- #1
Camille
- 20
- 3
Homework Statement
The piston shown weighs 11 lbf. In its initial position, the piston is restrained from moving to the bottom of the cylinder by means of the metal stop. Assuming there is neither friction nor leakage between piston and cylinder, what volume of oil (S = 0.85) would have to be added to the 1-in. tube to cause the piston to rise 1 in. from its initial position?
Homework Equations
[itex] p = \frac{dF}{dA} [/itex]
And the basic differential equation of the fluid statics:
[itex] \frac{dp}{dz} = - γ [/itex]
Also the density or the specific weight of the oil is:
[itex] ρ = 1000 \frac{kg}{m^3} \cdot 0.85 = 850 \frac{kg}{m^3} [/itex]

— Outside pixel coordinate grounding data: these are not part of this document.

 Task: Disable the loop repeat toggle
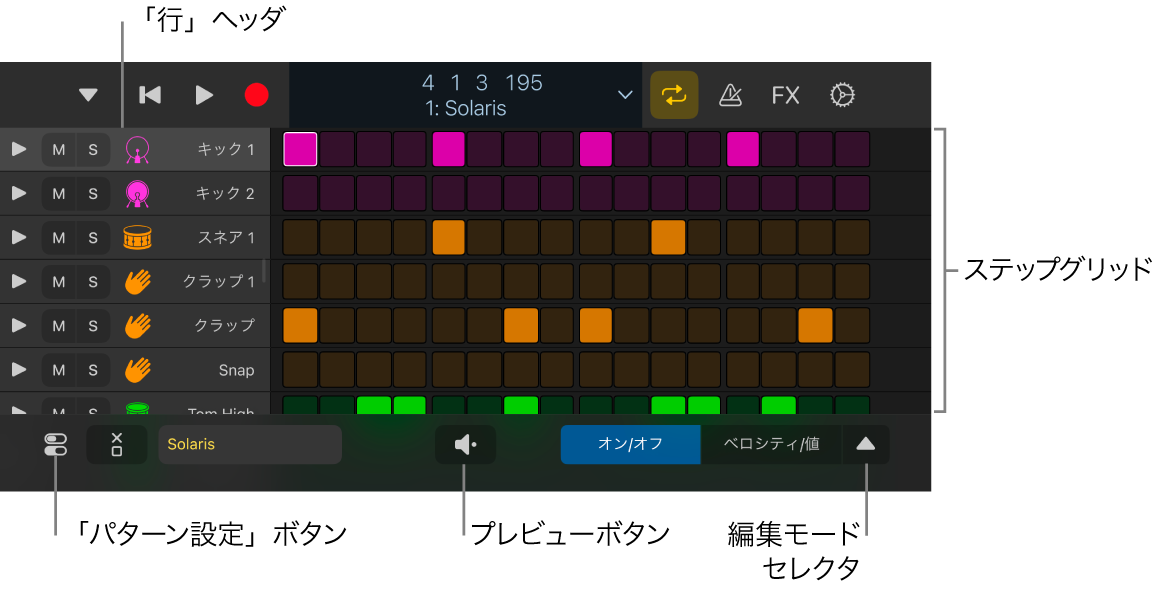pyautogui.click(x=674, y=95)
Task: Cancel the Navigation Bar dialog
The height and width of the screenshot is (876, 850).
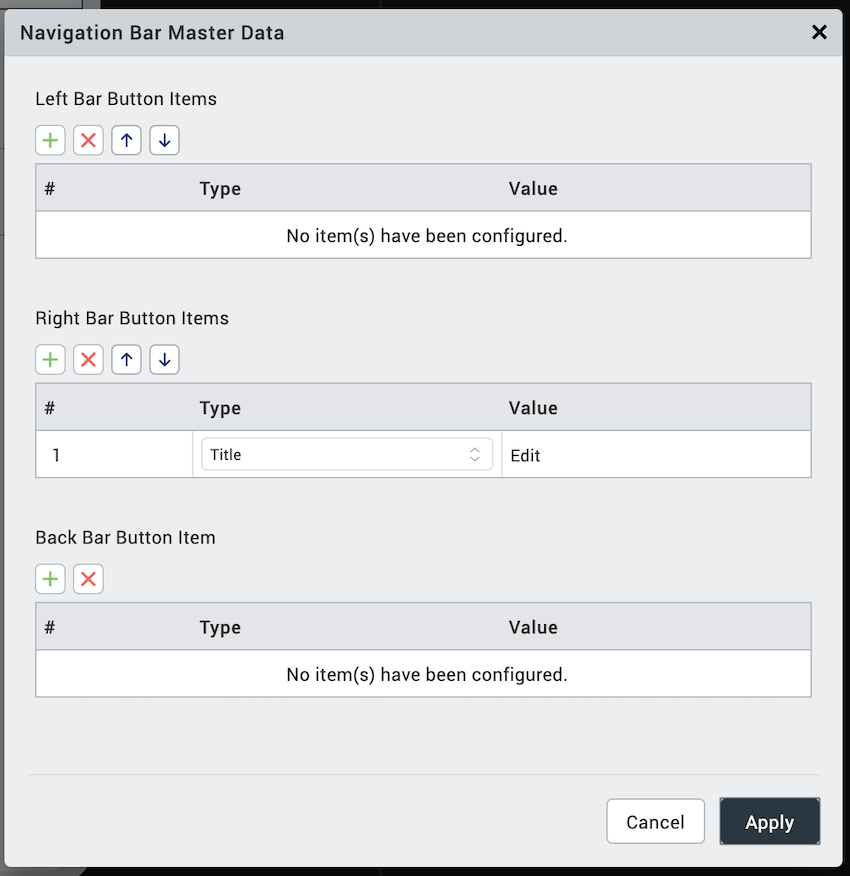Action: point(655,822)
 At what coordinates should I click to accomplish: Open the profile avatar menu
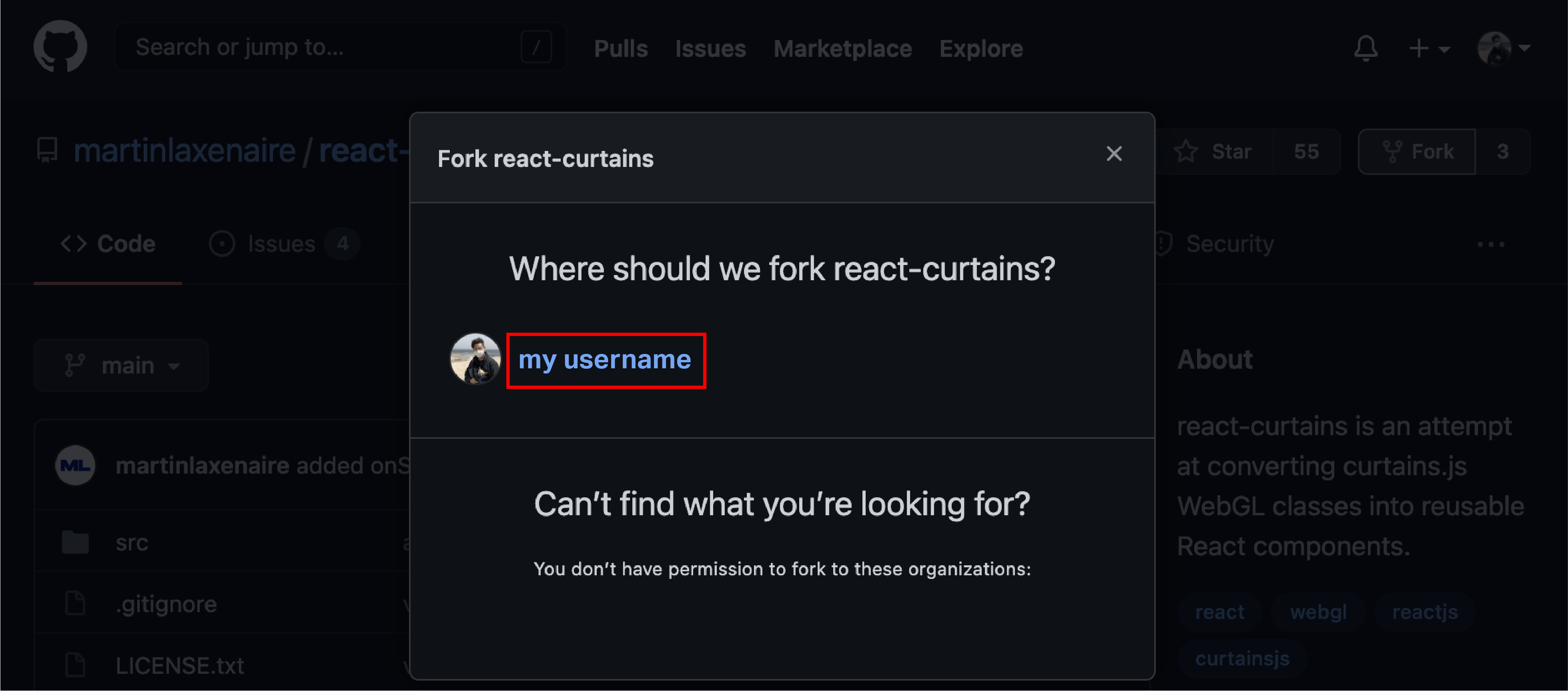tap(1504, 48)
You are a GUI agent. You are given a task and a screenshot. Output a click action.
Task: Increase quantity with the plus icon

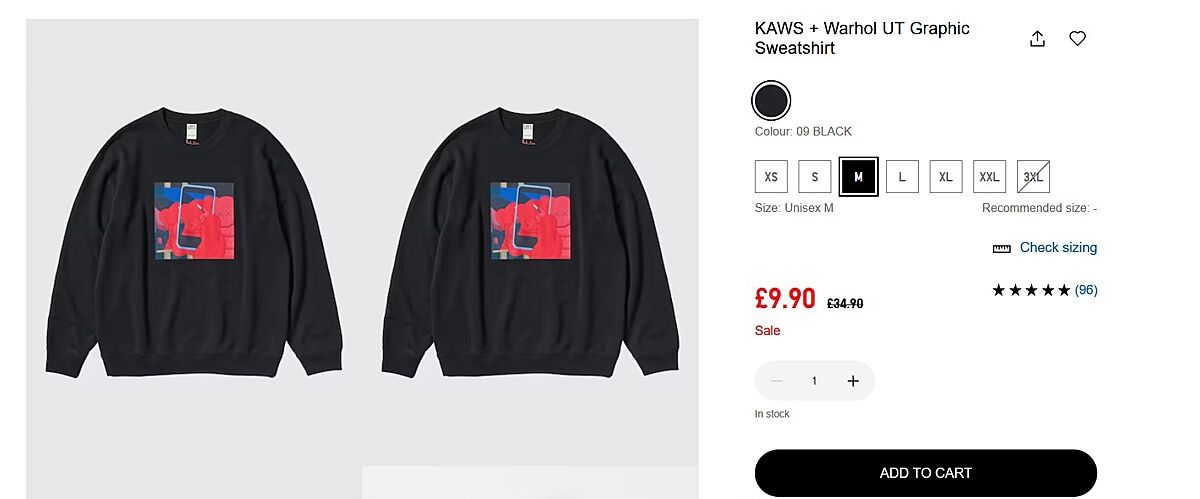click(x=853, y=381)
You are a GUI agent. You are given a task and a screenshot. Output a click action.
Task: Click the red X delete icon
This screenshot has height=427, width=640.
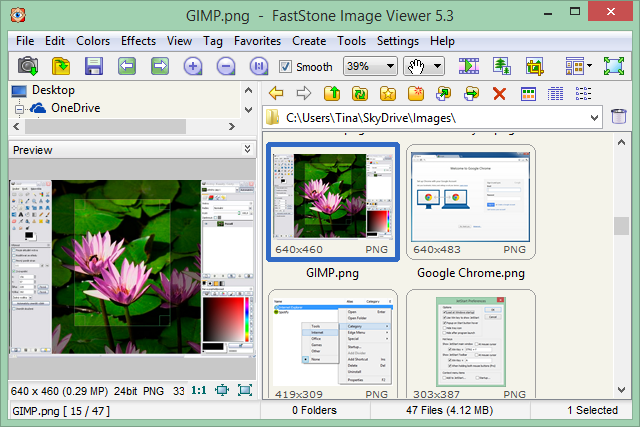coord(500,93)
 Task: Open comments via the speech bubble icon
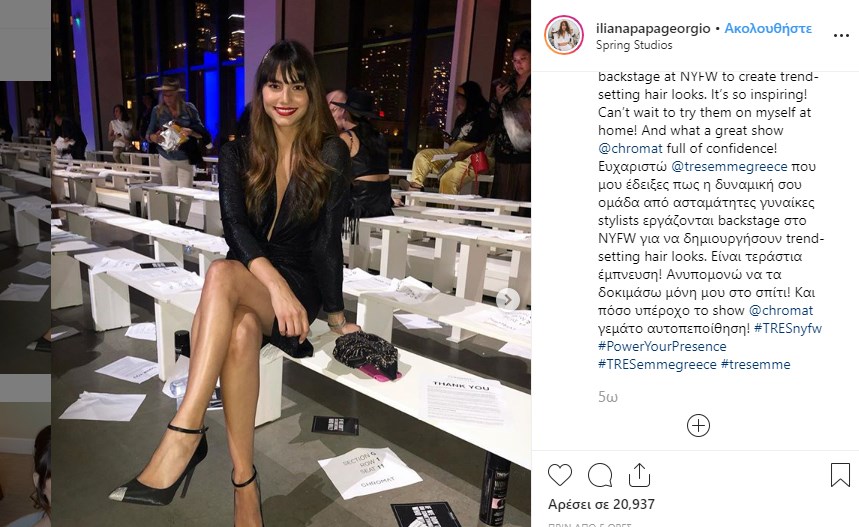click(600, 475)
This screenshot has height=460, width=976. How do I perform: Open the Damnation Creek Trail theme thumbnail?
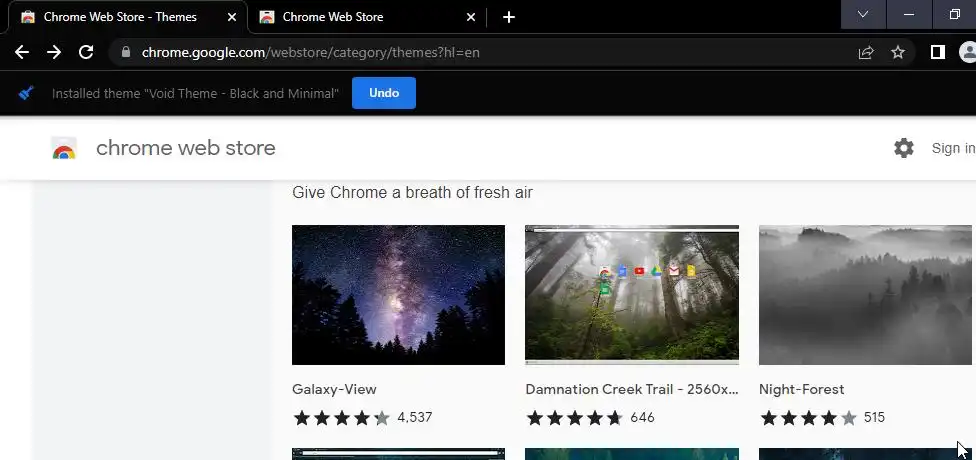click(x=632, y=295)
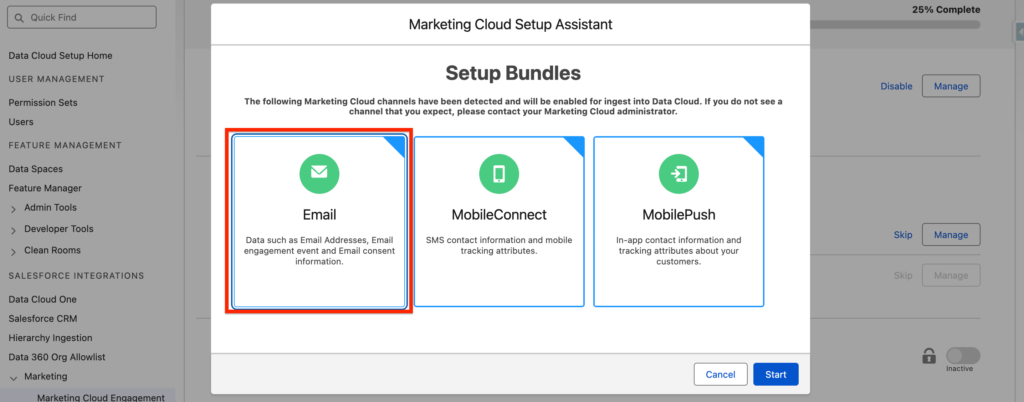Open Data Cloud Setup Home
The width and height of the screenshot is (1024, 402).
pyautogui.click(x=60, y=56)
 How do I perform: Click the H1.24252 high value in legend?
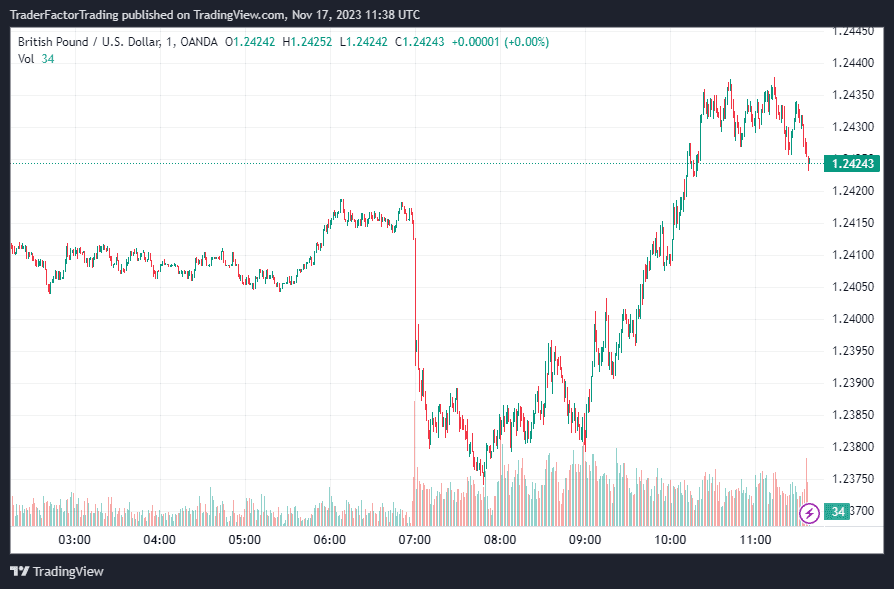[x=308, y=41]
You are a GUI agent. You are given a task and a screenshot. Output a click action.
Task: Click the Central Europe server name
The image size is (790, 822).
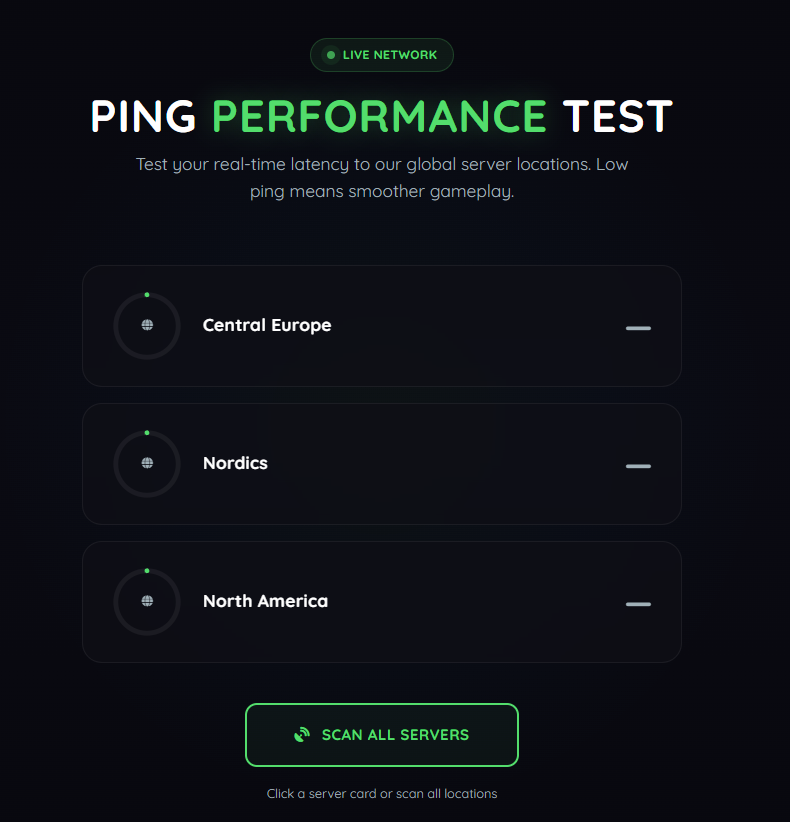(x=267, y=325)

[itex] γ = ρ \cdot g = 8.336 \frac{kN}{m^3} [/itex]
The Attempt at a Solution
Firstly, I have calculated what volume of oil is needed just to keep the piston "a little" above the stop, ie. to hold just the weight of the piston:
[itex] V_{oil p} = \frac{W_p}{A_p} \cdot \frac{A_o}{ρ \cdot g} [/itex] ,
where W_p is the weight of the piston,
A_p is the c-s area of the cylinder
A_o is the c-s area of the tube.
This turns out to be:
[itex] V_{oil p} = 22.39 in^3 [/itex].
Next, I have imagined, that when the piston is 1 in above the orignal level, we have to add even more oil to hold the weight of this 1-in thick layer of oil. This gave me in addition the volume of:
[itex] V_{oil o} = 3.14 in^3 [/itex].
So altogether the total amount of oil needed calculated by me was:
[itex] V_{oil} = 22.39 in^3 + 3.14 in^3 = 25.53 in^3 [/itex].
The answer should be [itex] V_{oil} = 35.7 in^3 [/itex].
I see the hole in my reasoning, because the volume of oil in the 1-in layer has to be taken from somewhere, so it's either the old oil that was in the cylinder or the old + the new oil added. However, I don't know how to solve it.
Any help will be appreciated!